→ **DOCUMENT PASSAGE**:
The present invention relates to a program control system especially adapted for the operations such as automatic welding, automatic coating and so on which require continuous controls.

Various industrial robots have been recently developed and used in various fields. In the so-called "teaching mode", the manipulator assembly of an industrial robot is taught to trace a prescribed path to perform a series of operation steps in succession. Specified position information, that is the coordinates of the specified points of the prescribed path at which the specified steps of operations must be performed are stored in a storage device. In the so-called "repeat cycles", the industrial robot performs a series of operational steps taught in succession.

To control the industrial robots of the type described, the so-called point-to-point control system has been widely employed. In the repeat cycle, the command signal for causing the industrial robot to perform the first step is read out from the storage device, and is compared with the actual or present position information representative of the actual or present position of the manipulator assembly of the industrial robot, so that manipulator may be actuated or displaced in the direction in which the difference between the command signal and the actual or present position signal may become zero. When the difference becomes zero, that is when the manipulator reaches the point designated by the command signal, the manipulator is stopped and then the next command signal is read out and compared with the actual or present position signal so that the manipulator is actuated or displaced in the direction in which the difference between the two signals may become zero. In like manner, the above operations are cycled as the manipulator is displaced from one specified point to another.

→ **PROBLEM A**: Do these statements agree with the robot control passage? Answer yes or no for each, quoting the words from the passage that decide it. (i) In the teaching mode, the manipulator assembly is taught to trace a prescribed path. (ii) The point-to-point control system has seen only limited use. (iii) Once the difference between the command signal and the present position signal reaches zero, the manipulator keeps moving without stopping.
→ **PROBLEM B**: List every term that the robot control passage introduces with the word "so-called".
→ **PROBLEM C**: Please resume the robot control passage, starting right after its last sentence.

→ **ENTRIES PROVIDED**:

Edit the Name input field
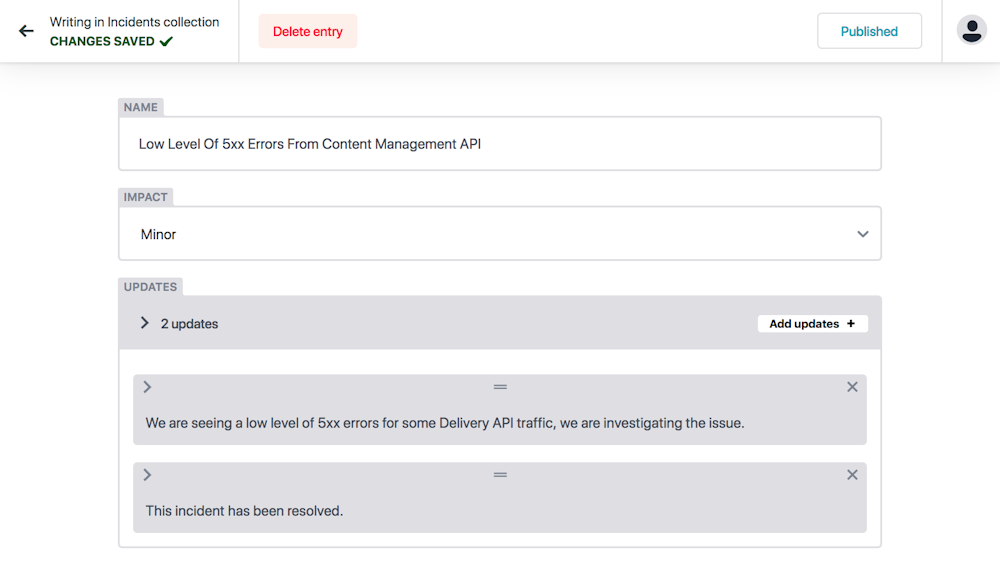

---

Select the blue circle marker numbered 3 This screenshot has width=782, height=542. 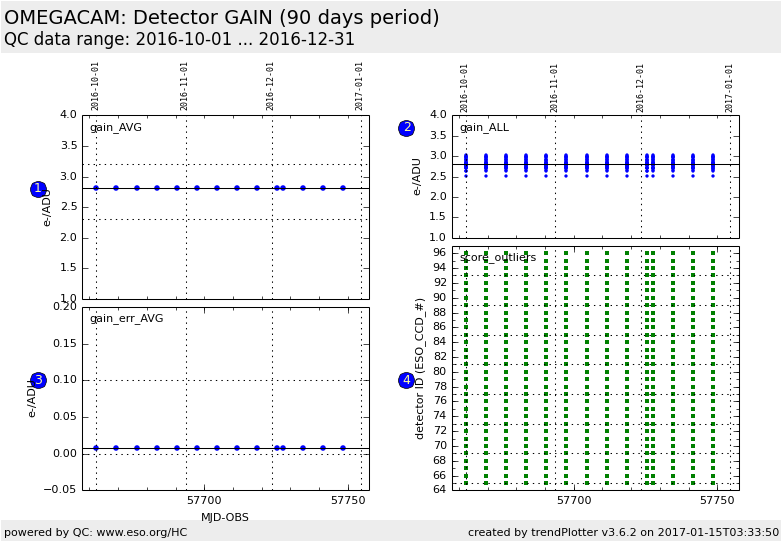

---

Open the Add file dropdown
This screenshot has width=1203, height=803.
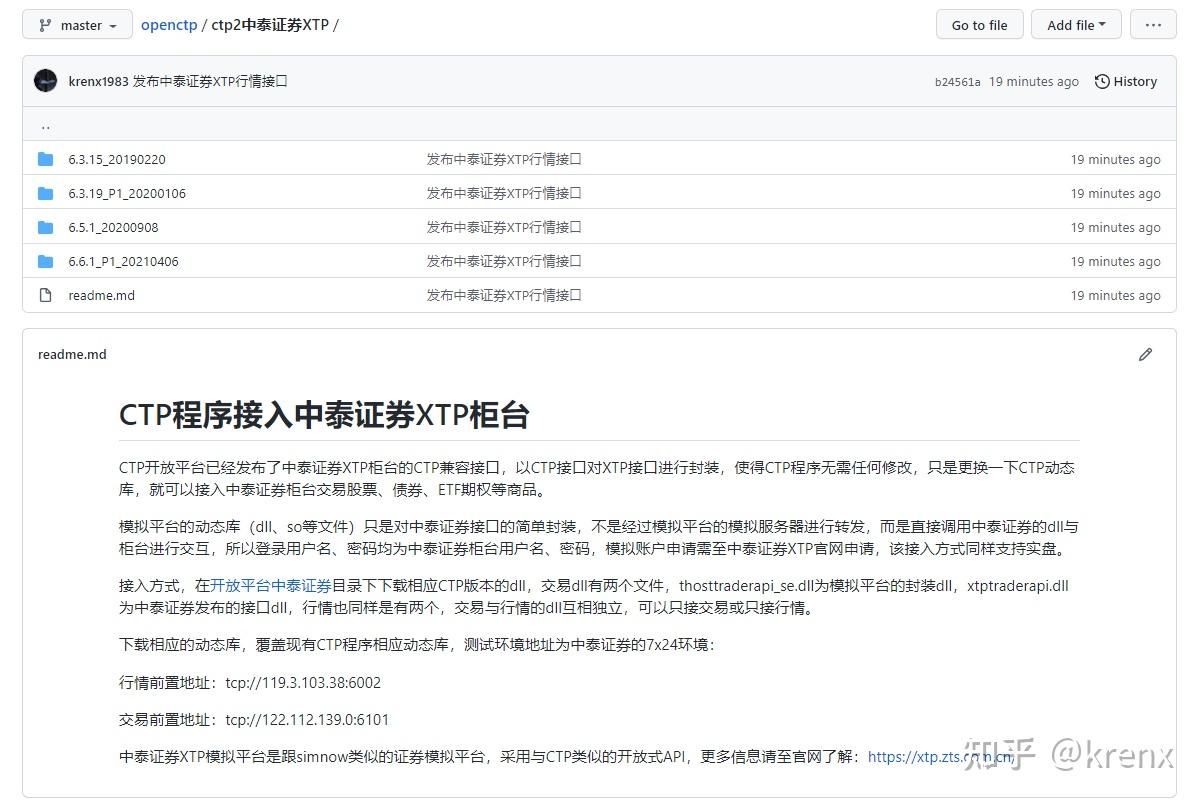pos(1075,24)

→ **TASK OUTPUT A**:
(i) Yes: "the manipulator assembly of an industrial robot is taught to trace a prescribed path to perform a series of operation steps in succession"
(ii) No: "the so-called point-to-point control system has been widely employed"
(iii) No: "the manipulator is stopped and then the next command signal is read out"

→ **TASK OUTPUT B**:
teaching mode
repeat cycles
point-to-point control system

→ **TASK OUTPUT C**:
As is clear from the above explanation of the point-to-point control system, it suffices to control the manipulator assembly of an industrial robot so that the manipulator assembly may be displaced from one specified point to another of a prescribed path in space, and where the specific path the manipulator assembly follows as it moves from one specified point to the next is immaterial. The industrial robots employing the point-to-point control system are best adapted for use in the spot welding operations, assembly work and so on, in which the path along which the manipulator assembly traces from one specified point to the next is immaterial so that considerable man-power saving and the improvement in operation efficiency may be expected.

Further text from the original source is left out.